Großbritannien sorgt sich um die Zukunft seiner Pharmaforschung, denn der US-Pharmariese Pfizer möchte das britische Unternehmen AstraZeneca übernehmen. Pfizer hat sein Angebot auf fast 100 Milliarden Euro erhöht. Kritiker fürchten, Großbritannien könne durch die Übernahme seine Führungsrolle verlieren.

Von Jochen Spengler |
    Das Firmenschild des Pharmaunternehmens AstraZeneca
    AstraZeneca könnte vom US-Konzern Pfizer übernommen werden (picture alliance / Drago Prvulovic)
    Es wäre die größte Firmenübernahme in der britischen Geschichte durch ein ausländisches Unternehmen. Am Ende entstünde der größte Pharma-Konzern der Welt. Noch aber zieren sich die Briten. Das 72-Milliarden Euro Angebot, das der US-Pharma-Riese Pfizer bereits im Januar abgegeben habe, sei, so teilte das AstraZeneca-Management in London mit, klar zu niedrig. Pfizer erklärte, man habe angeboten, die Aktie von AstraZeneca mit 46,61 Pfund zu bewerten, was einem Kursaufschlag von etwa 30 Prozent entsprach. Insgesamt wollte der US-Konzern in Aktien und in Bar 59 Milliarden Pfund auf den Tisch legen oder 100 Milliarden Dollar.
    "Die Aktionäre von AstraZeneca werden sich die Stellungnahme gut anschauen; sie ist fast wie ein Liebesbrief an die AstraZeneca Besitzer, der besagt: Ihr bekommt eine Menge mehr Geld, wenn wir die Partnerschaft schließen", kommentiert BBC-Wirtschaftsexperte Kamal Ahmed.
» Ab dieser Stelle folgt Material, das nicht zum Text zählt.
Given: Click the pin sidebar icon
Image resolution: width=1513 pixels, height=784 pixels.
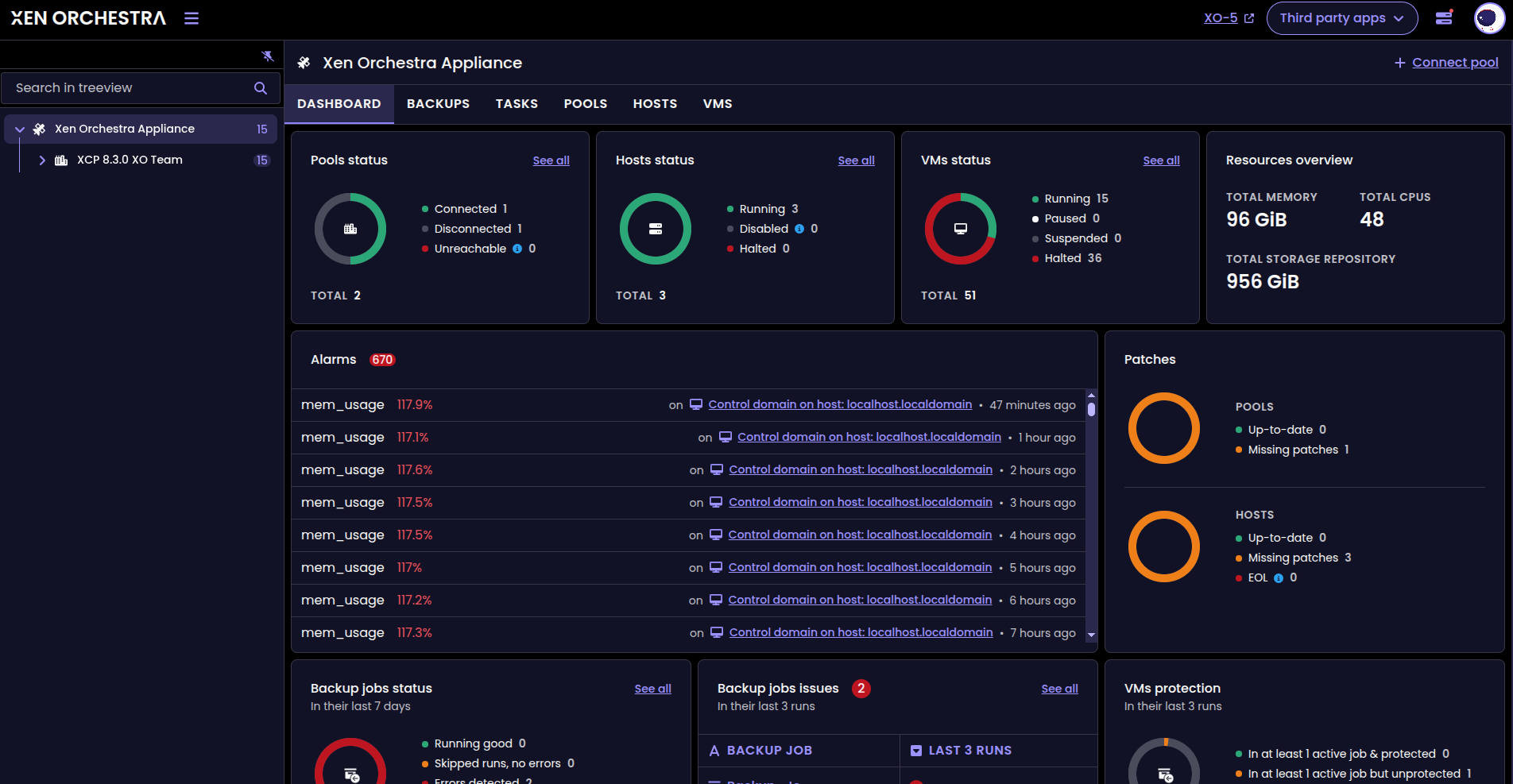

    Doch das AstraZeneca-Management zeigt den US-Interessenten heute wie offenbar schon im Januar die kalte Schulter. Ein Problem, so heißt es in London, sei der hohe Anteil von Pfizer-Aktien als "Währung" für die Zahlung des Kaufpreises. Stattdessen unterstreicht der britische Konzern, man glaube unverändert an eine erfolgreiche Zukunft als eigenständiges Unternehmen; obgleich der Gewinn im ersten Quartal dieses Jahres eingebrochen ist.
    Suche nach neuen Produkten
    Doch AstraZeneca besitzt eine ganze Reihe wertvoller Anti-Krebs-Präparate, die für die US-Amerikaner interessant sein dürften. Die suchen nach lukrativen Produkten, da demnächst der Patentschutz für das von ihnen entwickelte Potenzmittel Viagra endet.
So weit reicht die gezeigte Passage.